[What this task involves] Word for word, set down the lines from the one that contains "Task: Open the Browse scope ellipsis button" through the final line of the data; no pictures belong in the copy.

[Information given]
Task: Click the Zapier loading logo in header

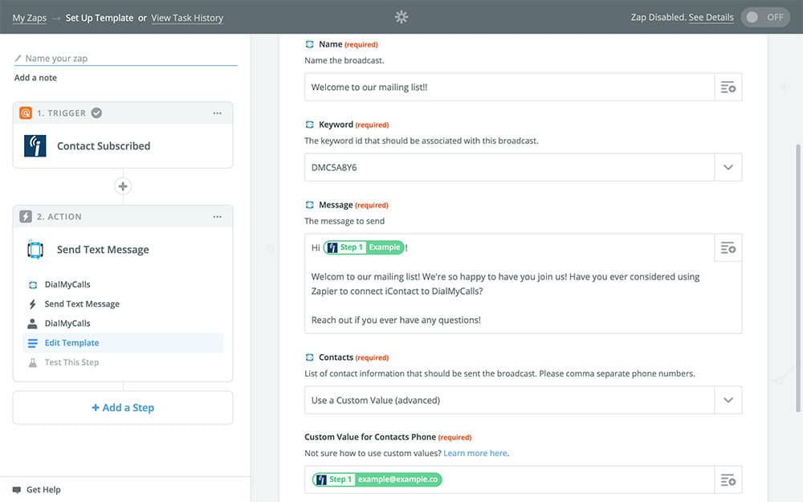Action: click(x=402, y=17)
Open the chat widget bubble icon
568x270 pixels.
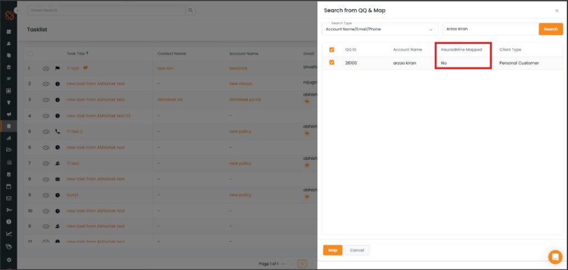pyautogui.click(x=555, y=257)
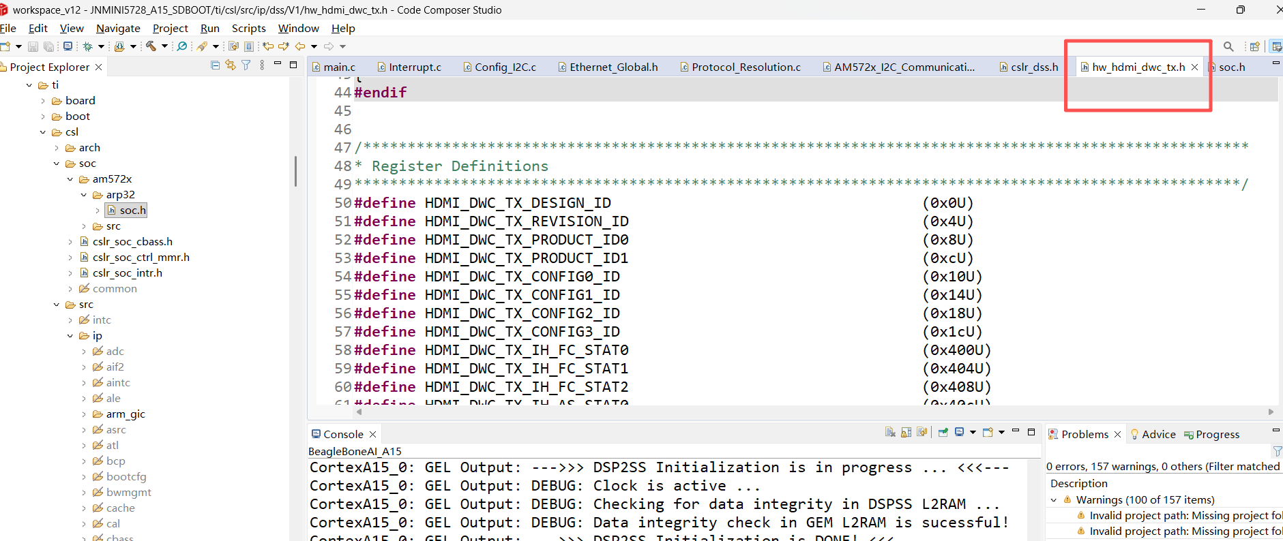This screenshot has width=1283, height=541.
Task: Clear the Console output
Action: click(x=890, y=433)
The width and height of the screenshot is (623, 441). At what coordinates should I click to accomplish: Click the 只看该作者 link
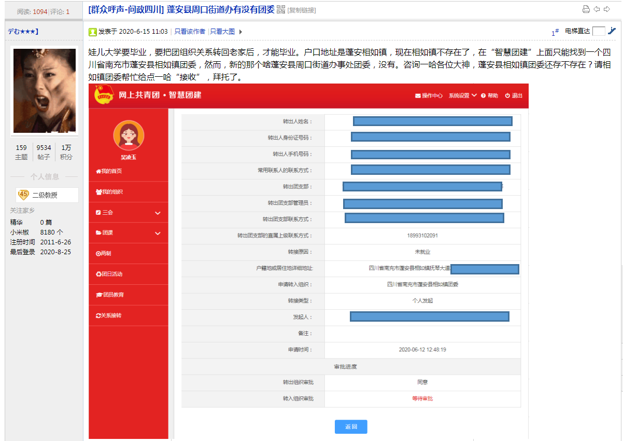point(189,32)
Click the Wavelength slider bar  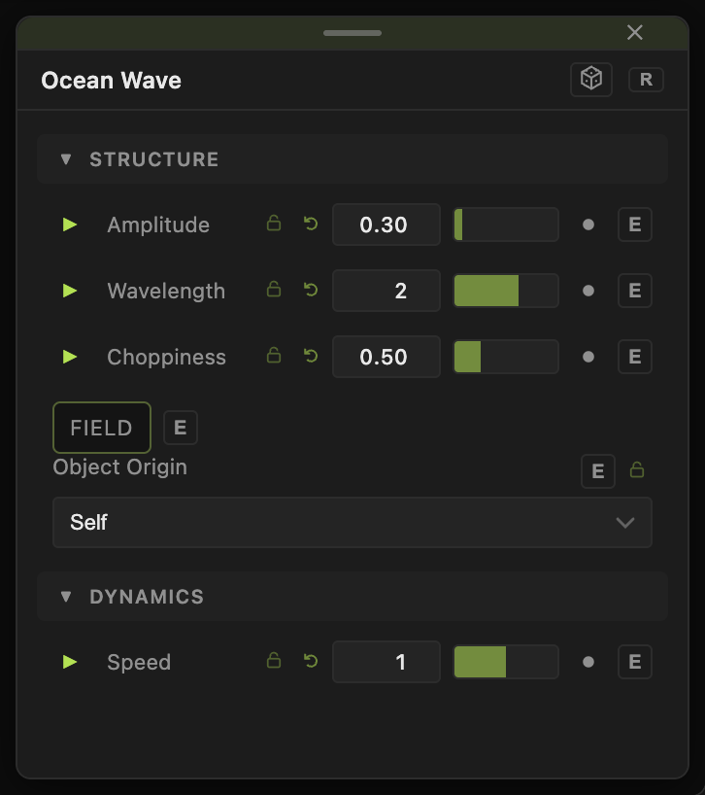tap(506, 291)
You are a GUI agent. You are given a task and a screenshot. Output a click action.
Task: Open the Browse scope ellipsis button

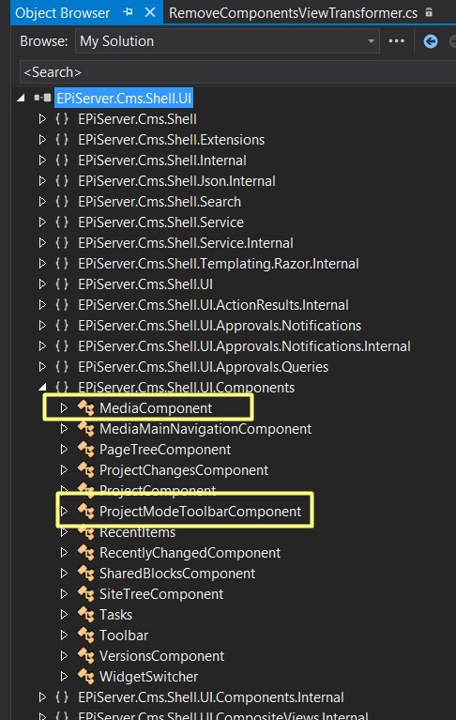tap(396, 41)
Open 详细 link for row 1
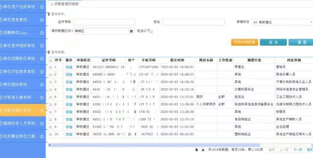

[Result]
Task: Open the Browse scope ellipsis button

tap(396, 41)
Open 详细 link for row 1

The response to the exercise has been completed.